-- The data start --
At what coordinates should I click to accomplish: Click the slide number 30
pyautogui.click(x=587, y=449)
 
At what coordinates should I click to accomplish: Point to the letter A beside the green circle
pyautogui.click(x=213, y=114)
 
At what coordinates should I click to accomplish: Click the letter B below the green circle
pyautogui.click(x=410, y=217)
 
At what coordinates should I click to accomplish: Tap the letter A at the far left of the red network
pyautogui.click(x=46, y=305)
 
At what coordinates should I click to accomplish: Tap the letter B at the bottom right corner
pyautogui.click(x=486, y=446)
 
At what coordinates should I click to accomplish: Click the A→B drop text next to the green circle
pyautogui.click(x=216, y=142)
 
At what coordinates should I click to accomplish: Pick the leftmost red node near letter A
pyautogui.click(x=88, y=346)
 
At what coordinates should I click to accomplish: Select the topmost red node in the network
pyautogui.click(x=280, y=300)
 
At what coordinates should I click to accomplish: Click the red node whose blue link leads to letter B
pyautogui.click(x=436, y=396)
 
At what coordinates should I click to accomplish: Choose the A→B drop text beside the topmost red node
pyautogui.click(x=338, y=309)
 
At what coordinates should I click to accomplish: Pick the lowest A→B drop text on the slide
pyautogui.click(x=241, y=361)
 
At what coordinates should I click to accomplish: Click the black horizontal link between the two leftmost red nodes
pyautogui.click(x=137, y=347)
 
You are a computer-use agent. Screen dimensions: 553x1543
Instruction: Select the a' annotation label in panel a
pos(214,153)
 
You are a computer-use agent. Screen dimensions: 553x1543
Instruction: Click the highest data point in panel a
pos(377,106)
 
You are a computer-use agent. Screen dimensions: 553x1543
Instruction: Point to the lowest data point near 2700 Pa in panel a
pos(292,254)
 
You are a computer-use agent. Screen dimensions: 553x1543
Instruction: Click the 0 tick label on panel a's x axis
-- The data end --
» Exercise prompt: Please reproduce the listing above with every "green circle" swapped for "green dot", keeping all other text the same.

» Answer to the task:
At what coordinates should I click to accomplish: Click the slide number 30
pyautogui.click(x=587, y=449)
 
At what coordinates should I click to accomplish: Point to the letter A beside the green dot
pyautogui.click(x=213, y=114)
 
At what coordinates should I click to accomplish: Click the letter B below the green dot
pyautogui.click(x=410, y=217)
 
At what coordinates should I click to accomplish: Tap the letter A at the far left of the red network
pyautogui.click(x=46, y=305)
 
At what coordinates should I click to accomplish: Tap the letter B at the bottom right corner
pyautogui.click(x=486, y=446)
 
At what coordinates should I click to accomplish: Click the A→B drop text next to the green dot
pyautogui.click(x=216, y=142)
 
At what coordinates should I click to accomplish: Pick the leftmost red node near letter A
pyautogui.click(x=88, y=346)
 
At what coordinates should I click to accomplish: Select the topmost red node in the network
pyautogui.click(x=280, y=300)
 
At what coordinates should I click to accomplish: Click the red node whose blue link leads to letter B
pyautogui.click(x=436, y=396)
 
At what coordinates should I click to accomplish: Choose the A→B drop text beside the topmost red node
pyautogui.click(x=338, y=309)
 
At what coordinates should I click to accomplish: Pick the lowest A→B drop text on the slide
pyautogui.click(x=241, y=361)
 
At what coordinates should I click to accomplish: Click the black horizontal link between the two leftmost red nodes
pyautogui.click(x=137, y=347)
 
You are a computer-use agent. Screen dimensions: 553x1543
Instruction: Select the a' annotation label in panel a
pos(214,153)
 
You are a computer-use agent. Screen dimensions: 553x1543
Instruction: Click the highest data point in panel a
pos(377,106)
 
You are a computer-use agent. Screen dimensions: 553x1543
Instruction: Point to the lowest data point near 2700 Pa in panel a
pos(292,254)
 
You are a computer-use agent. Screen dimensions: 553x1543
Instruction: Click the 0 tick label on panel a's x axis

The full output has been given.